All of this on a new vehicle! It seems they are happy to release vehicles in a par low condition and then let their agents pick up the issues.

This is not a comprehensive list as there have been other smaller items. Others related to the PDI aspects (Gas leak identified on first outing) and insufficient knowledge on the model being sold by the agent, Ebor Caravans.

So far a poor experience on my first new purchase. The one advantage is that I chose a local dealer so easier to get issues looked at and have a supportive contact at Ebor who is keen to help resolve the problems. Swift have been far from helpful from what I can see and certainly do not seem responsive to the issues identified.

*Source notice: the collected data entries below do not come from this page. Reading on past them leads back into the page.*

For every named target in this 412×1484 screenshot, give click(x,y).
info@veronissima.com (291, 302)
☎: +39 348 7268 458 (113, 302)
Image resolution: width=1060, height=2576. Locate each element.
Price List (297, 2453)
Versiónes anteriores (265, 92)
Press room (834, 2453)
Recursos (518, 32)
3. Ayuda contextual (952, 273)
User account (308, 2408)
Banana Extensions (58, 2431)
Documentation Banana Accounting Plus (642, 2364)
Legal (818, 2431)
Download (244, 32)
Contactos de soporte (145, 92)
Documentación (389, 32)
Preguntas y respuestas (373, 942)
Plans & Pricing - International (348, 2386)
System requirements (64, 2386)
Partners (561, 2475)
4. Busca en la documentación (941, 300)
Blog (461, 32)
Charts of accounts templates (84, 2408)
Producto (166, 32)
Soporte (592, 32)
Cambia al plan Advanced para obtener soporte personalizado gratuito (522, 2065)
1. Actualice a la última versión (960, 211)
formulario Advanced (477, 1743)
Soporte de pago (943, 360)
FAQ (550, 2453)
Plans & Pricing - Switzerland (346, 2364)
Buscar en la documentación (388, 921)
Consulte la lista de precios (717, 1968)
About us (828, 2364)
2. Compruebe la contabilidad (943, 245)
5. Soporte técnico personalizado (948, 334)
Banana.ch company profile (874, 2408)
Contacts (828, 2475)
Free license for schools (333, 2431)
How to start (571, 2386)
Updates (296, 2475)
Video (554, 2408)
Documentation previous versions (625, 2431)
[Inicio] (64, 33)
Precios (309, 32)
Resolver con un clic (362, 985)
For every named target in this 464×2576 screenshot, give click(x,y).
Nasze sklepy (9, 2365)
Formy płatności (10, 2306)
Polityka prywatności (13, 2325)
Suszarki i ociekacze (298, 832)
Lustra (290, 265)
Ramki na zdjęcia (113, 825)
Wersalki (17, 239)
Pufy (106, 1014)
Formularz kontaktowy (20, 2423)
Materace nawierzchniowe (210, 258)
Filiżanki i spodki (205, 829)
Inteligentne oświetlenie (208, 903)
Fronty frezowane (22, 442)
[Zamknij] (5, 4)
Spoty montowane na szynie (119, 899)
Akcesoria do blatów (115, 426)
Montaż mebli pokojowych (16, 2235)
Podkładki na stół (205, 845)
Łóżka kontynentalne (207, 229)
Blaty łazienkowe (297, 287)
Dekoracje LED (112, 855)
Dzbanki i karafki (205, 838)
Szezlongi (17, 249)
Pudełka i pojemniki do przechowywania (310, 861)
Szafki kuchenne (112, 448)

I would not recommend Swift or Bessacarr to friends based upon my experience to date.


----------



## JanHank (Mar 29, 2015)

Good morning and welcome to the forum.

You certainly seem to have been sold the motorhome that was made on a Friday, everyone in a hurry to get away.
However did all these visible faults get past the dealers check (its got a special name, but its too early in the morning to remember what its called:smile2
The bathroom waste was also not connected on our Navajo when we picked it up, but as a friend of ours also had that trouble we checked it for ourselves before using the basin.
I hope you will soon get these faults sorted and get on with enjoying you motorhome travels as we on this forum all do.


----------



## Pudsey_Bear (Sep 25, 2008)

slwatts1 said:


> The Bessacarr/Swift site states - Bessacarr, a true icon of luxury and high performance the Bessacarr is still the best in its class with a proud heritage.
> 
> I purchased my first new motorhome on 11th March. Since then it has been fraught with problems which just go to show that their quality controls are non-existent. Problems have been:
> 
> ...


Hi and welcome to MHF, unfortunately you are preaching to the converted, Swift do not have a good name on here, also unfortunate that you only join now after buying, and not before to ask about which is best, but they all have problems, swift have more because they build more, but we all learn the hard way, try going onto the swift forum http://www.swiftmotorhomesownersclub.co.uk/

I sincerely hope that it all gets sorted out quickly and you can start to enjoy your new MoHo, good that you bought local, so many do not and pay the price.


----------